Écrivez la suite du récit de voyage consacré à Chicago, en reprenant juste après sa dernière phrase.

**Extrait à lire**
----

08/10/2007
Un tour du monde express (4) Chicago, Denver, Los Angeles: dernière frontière avant le Pacifique
Il est tard déjà et Chicago est bientôt plongé dans la nuit saisissante des Grands Lacs. Entre Midway et Ohare, il faut contourner les immenses parcs à containers en transit qui rappellent, entassés dans la nuit, le rôle de plaque tournante joué par la grande métropole du Midwest, avide de matières premières de toutes sortes, produits agricoles, minerais et métaux, comme une Shanghaï du Nord, continentale et froide.
Plus loin, les ghettos noirs s'ordonnent proprement au long des rangées de pavillons agglutinés des cités du South Side. C'est là, ou plus au sud peut-être, qu'après Columbia, Obama fit ses classes. Des petites filles inventent des jeux sous le regard lointain des mères qui trônent devant les portes ; de jeunes adolescentes qui se prennent pour des femmes embrasent les rues sur leur passage. L'ensemble, un peu déglingué, s'accroche tant bien que mal au bord des autoroutes qui quadrillent la ville.

----

**Liste des enregistrements**

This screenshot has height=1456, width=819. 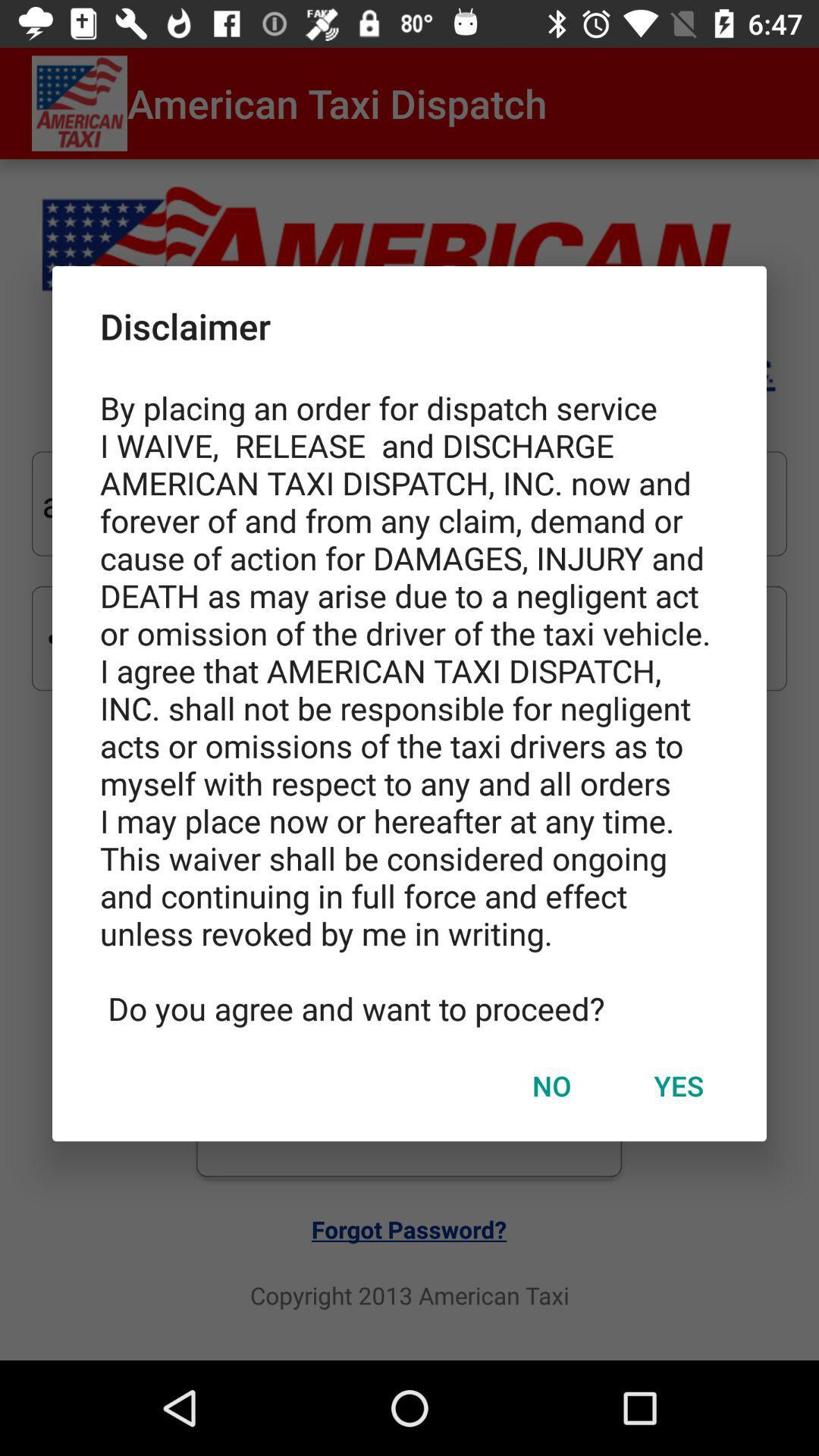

----

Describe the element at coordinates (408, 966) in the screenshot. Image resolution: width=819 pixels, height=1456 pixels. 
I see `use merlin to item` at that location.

----

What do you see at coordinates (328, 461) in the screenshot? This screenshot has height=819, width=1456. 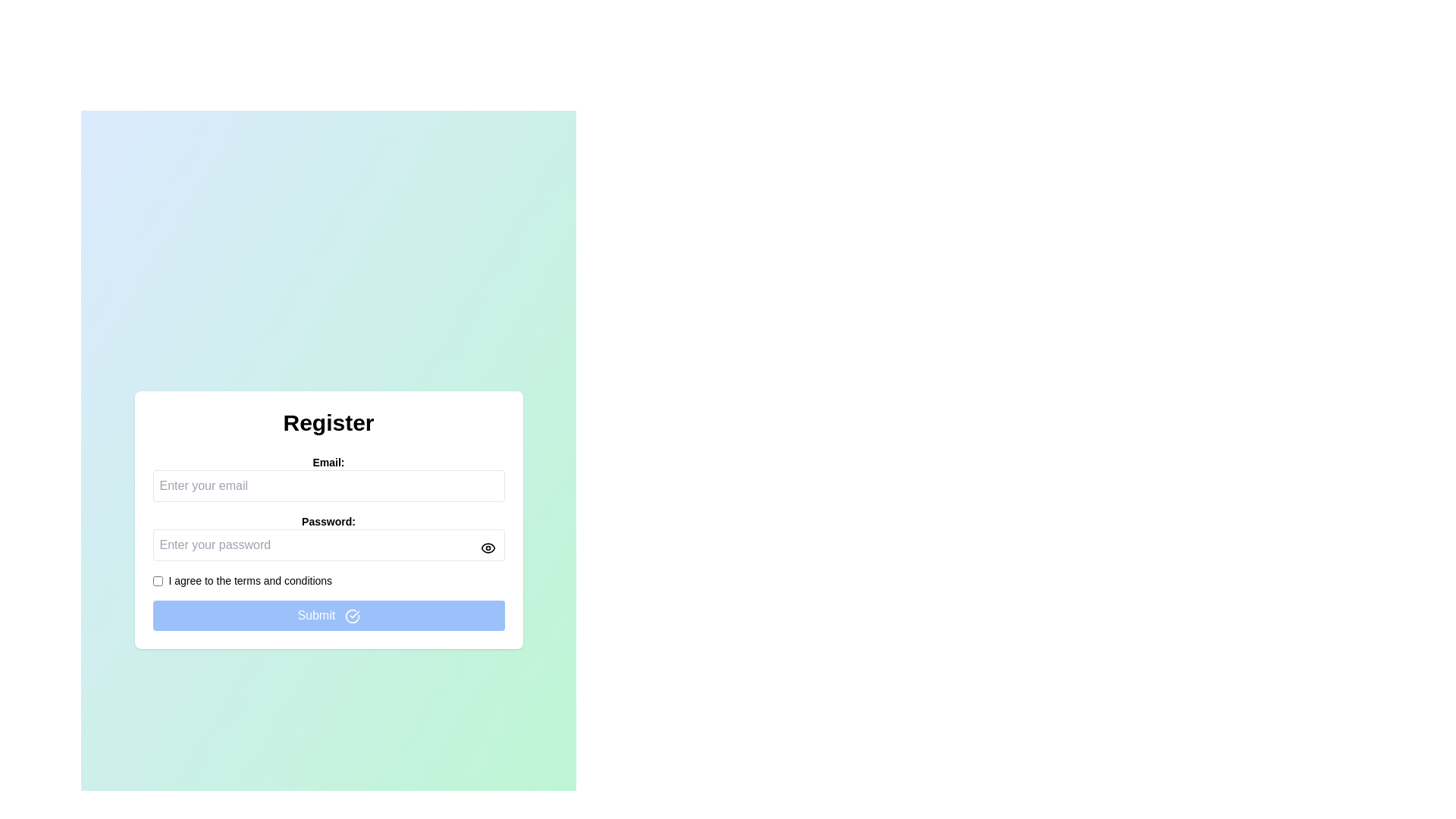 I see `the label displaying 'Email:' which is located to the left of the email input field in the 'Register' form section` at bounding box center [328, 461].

----

**Résultat de la tâche**
Brinquebalé dans une navette spéciale qui file à toute allure dans la nuit par Stevenson, Ryan et Kennedy, on perçoit tout de même, de temps à autres, aux péages, ou lorsque deux chauffeurs se côtoient sur la route et s'amusent, fenêtres grandes ouvertes, à faire un bout de route ensemble, cet humour black, toujours prêt à retourner la médiocrité des rôles sociaux en complainte burlesque, entre les signes de connivence et les grands éclats de rire qui fusent, soudain, dans le vent et la nuit.
Après une pause à Columbus, Ohio, en repartant sur Denver, on est frappé par le contraste entre la masse, compacte et géométrique, des cités et l'isolement, l'empreinte modeste sur la terre, de l'habitat dans les campagnes. L'impression aérienne comme une sorte de négatif environnemental du fait sociologique : on a l'impression de locataires au milieu des grands champs. Conservatisme de la terre ? Outre que l'Amérique n'est pas la France, on sent le paradigme s'inverser, comme si cela, la liberté nouvelle de notre regard sur la terre (à laquelle nous a éduqué sans doute de façon décisive Artus Bertrand) nous révélait un bon conservatisme. Après tout, au sens premier, n'est-ce pas ce qui nourrit, entretient... conserve ?
Après les grandes plaines de l'Indiana et de l'Illinois, du Missouri et du Kansas, on bascule enfin sur les Rocheuses, dont les contreforts font comme une imensité de plis, tantôt congestionnés à l'extrême, et tantôt troués de vallées obliques. Parfois, en s'élargissant, les rivières dessinent de grands crépis rougeâtres vers le nord. Au bout, Denver, Colorado, s'étale au pied du massif dont, après un court stop sur la ligne d'United, il faut repartir plus loin encore vers l'ouest.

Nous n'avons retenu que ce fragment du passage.